**WHAT TO PRODUCE**
How do the lines below between the ones holding "Click the house" and "Open more options", inclusive, read? Give them again exactly, with no other lines.

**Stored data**

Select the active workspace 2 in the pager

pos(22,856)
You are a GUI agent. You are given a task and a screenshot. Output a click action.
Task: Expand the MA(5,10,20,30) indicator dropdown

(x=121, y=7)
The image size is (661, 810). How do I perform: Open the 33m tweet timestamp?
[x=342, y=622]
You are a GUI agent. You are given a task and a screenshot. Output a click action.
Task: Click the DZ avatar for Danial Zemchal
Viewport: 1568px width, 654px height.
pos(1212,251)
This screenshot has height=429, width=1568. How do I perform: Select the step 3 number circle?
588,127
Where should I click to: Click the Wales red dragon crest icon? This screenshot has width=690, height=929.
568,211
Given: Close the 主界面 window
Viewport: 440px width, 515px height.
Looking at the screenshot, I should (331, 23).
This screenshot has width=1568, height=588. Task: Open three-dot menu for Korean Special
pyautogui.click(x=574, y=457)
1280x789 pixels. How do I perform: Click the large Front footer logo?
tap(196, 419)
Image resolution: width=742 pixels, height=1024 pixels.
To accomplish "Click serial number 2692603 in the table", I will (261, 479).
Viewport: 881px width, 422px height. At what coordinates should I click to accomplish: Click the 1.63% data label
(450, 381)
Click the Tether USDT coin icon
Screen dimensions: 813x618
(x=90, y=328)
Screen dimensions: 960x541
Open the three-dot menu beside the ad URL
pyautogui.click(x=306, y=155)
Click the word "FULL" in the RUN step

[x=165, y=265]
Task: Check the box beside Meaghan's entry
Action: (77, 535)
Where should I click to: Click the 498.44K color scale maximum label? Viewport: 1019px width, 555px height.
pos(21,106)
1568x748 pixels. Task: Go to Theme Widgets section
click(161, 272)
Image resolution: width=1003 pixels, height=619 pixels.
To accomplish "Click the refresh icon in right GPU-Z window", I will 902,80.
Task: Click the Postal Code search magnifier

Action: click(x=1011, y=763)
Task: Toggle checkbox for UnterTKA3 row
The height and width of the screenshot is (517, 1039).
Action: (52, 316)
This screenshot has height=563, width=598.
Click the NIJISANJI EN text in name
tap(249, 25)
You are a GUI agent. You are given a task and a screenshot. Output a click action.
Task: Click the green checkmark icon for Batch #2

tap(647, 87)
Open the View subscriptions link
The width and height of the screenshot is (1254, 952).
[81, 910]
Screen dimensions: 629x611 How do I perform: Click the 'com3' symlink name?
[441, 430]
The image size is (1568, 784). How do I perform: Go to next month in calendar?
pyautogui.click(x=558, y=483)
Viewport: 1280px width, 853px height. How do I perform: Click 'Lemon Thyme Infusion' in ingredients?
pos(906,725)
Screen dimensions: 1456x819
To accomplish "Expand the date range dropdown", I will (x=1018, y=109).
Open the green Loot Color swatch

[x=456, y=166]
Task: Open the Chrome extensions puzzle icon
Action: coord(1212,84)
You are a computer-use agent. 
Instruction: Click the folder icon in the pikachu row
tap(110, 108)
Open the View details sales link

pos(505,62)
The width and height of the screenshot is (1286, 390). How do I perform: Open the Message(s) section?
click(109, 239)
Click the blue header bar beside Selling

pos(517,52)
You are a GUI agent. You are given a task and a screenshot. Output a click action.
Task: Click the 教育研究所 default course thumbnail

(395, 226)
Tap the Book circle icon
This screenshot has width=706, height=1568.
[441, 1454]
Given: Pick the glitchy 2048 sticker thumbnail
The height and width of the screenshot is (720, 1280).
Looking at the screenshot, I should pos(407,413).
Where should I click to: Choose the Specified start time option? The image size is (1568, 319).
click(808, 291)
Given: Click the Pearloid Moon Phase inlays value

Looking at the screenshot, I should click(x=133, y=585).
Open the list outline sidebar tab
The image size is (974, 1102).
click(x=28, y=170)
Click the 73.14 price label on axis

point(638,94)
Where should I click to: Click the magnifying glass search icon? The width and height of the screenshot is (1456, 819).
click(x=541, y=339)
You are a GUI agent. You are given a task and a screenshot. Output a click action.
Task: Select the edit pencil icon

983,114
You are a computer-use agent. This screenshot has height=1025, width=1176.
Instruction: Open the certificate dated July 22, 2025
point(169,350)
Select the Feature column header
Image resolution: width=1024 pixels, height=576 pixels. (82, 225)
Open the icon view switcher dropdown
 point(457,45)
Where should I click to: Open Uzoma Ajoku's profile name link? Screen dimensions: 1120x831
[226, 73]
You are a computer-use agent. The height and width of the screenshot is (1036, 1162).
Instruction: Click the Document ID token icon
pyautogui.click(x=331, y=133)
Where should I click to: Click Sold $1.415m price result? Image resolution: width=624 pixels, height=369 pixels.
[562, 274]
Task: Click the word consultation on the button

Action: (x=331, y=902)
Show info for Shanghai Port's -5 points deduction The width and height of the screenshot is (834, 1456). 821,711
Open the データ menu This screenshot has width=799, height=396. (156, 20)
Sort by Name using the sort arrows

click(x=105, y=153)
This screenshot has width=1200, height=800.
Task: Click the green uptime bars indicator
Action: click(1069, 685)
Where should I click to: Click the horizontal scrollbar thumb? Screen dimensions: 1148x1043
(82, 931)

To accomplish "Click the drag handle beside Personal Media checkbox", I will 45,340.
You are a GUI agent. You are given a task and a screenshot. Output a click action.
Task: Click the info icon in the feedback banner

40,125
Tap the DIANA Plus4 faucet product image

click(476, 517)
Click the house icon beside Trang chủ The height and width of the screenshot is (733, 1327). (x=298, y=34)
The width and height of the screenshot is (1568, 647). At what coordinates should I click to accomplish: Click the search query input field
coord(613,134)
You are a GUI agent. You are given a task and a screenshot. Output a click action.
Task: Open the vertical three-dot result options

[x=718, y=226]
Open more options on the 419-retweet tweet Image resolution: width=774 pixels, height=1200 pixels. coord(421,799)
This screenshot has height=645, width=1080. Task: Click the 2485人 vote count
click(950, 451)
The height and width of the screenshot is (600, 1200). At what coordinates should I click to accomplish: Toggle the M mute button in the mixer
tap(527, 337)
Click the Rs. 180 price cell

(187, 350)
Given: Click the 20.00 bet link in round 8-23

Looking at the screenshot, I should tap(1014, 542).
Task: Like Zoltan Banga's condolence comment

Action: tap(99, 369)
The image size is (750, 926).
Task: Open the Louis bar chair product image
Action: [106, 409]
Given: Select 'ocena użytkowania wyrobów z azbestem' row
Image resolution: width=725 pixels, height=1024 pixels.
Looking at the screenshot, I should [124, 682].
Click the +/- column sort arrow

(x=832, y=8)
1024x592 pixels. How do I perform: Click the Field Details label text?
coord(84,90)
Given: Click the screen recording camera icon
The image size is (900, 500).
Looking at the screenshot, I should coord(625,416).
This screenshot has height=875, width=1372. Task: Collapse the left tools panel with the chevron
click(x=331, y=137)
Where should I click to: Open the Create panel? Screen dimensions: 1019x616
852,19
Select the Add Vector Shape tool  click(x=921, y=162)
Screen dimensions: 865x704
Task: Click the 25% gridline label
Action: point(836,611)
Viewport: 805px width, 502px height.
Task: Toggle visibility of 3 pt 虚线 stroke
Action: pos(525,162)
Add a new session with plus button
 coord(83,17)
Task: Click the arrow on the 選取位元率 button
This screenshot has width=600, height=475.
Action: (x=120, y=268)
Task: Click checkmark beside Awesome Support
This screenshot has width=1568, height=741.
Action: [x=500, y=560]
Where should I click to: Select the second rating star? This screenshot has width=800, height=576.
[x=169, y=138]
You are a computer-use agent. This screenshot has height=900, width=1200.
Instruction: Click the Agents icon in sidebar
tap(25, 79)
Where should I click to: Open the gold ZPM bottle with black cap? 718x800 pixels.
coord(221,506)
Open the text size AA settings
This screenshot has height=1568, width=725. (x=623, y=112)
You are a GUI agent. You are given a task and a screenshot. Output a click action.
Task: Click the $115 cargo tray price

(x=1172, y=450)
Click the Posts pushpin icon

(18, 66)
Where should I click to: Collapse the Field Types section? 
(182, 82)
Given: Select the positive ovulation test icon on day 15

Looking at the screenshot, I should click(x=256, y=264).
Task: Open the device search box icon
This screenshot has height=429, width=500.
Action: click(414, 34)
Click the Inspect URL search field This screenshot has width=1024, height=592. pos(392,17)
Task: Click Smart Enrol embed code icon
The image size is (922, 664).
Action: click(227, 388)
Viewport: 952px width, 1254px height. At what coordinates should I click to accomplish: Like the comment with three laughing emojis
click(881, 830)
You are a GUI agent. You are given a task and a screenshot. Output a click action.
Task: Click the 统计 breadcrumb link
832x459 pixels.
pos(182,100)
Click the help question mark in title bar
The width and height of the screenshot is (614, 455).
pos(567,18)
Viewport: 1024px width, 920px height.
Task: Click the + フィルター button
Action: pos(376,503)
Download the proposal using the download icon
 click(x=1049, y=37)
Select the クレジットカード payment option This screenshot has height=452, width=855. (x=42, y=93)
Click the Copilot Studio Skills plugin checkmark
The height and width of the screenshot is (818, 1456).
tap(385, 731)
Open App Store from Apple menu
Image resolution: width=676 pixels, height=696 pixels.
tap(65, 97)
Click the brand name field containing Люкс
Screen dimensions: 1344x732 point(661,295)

**EXERCISE OUTPUT**
Click the house icon beside Trang chủ The height and width of the screenshot is (733, 1327). (x=298, y=34)
The width and height of the screenshot is (1568, 647). At what coordinates should I click to accomplish: Click the search query input field
coord(613,134)
You are a GUI agent. You are given a task and a screenshot. Output a click action.
Task: Open the vertical three-dot result options

[x=718, y=226]
Open more options on the 419-retweet tweet Image resolution: width=774 pixels, height=1200 pixels. coord(421,799)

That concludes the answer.